Years ago, I went to see comedienne Judy Tenuta in London. She joked that her mother used to say to her, ‘You will never amount to anything because you always procrastinate’ and her answers was ‘Just wait…’. (It’s funnier with her delivery, I guess!)

Anyhow there’s a great article in the BBC News Magazine about procrastination.

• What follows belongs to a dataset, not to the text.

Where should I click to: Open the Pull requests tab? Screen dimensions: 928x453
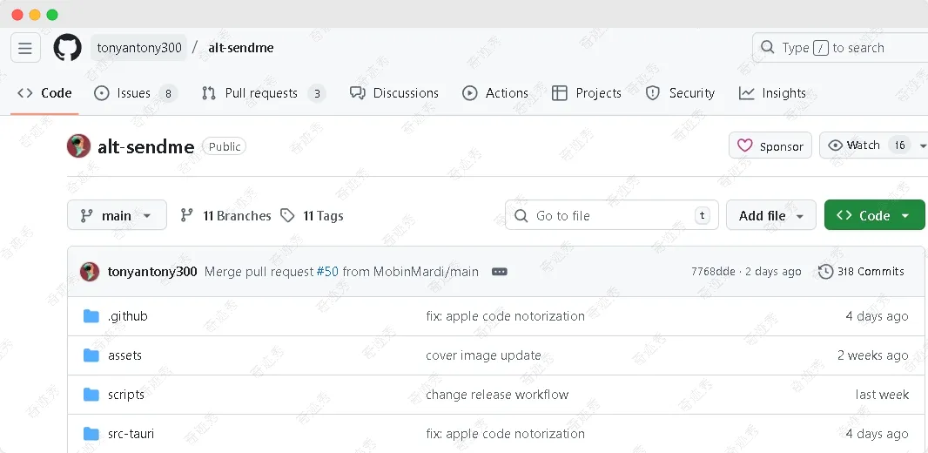(x=261, y=93)
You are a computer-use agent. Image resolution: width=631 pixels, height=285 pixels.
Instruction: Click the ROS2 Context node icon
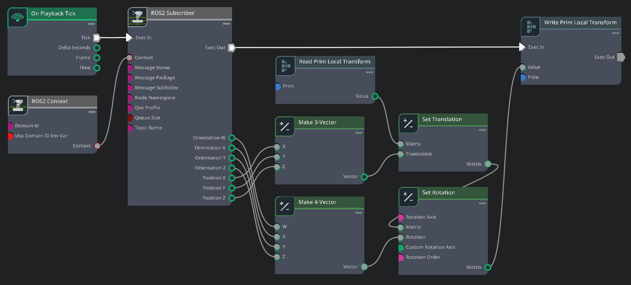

Here are some reader submissions:

  • When we first got married, my wife brought home a whiteboard on which we could list the jobs that needed to be done. About a year later it disappeared. Just before our silver wedding anniversary, I found the whiteboard in our garage. There were about 20 jobs on it. None of them had been done – and most of them still needed to be done. Steve Swift, Alton, Hampshire
  • I started up the Stirling University Procrastination Society in 1980. It was a resounding success. Not one person bothered to return their registration form on time and we never got round to holding any meetings. Well done us. Yay! JohnB, Berkshire
  • In October 1987 a husband assures his pregnant wife that he will put shelves in a tall kitchen cabinet in order to make into a storage cupboard. The shelves are finally put in by our son (the “bump”) when he is 16 years old. Over the 16-year period I heard an endless line of excuses. I could have done it myself, but I am dangerous with drills and cables, so tend to leave well alone. After all, he was going to do it and turned down a joiner friend’s offer to do it when I first mentioned it. Sarah Clark, near Morpeth, Northumberland

And like blokes everywhere, I say ‘I’ll get round to putting that shelf up, there’s no need to keep nagging me every six months.’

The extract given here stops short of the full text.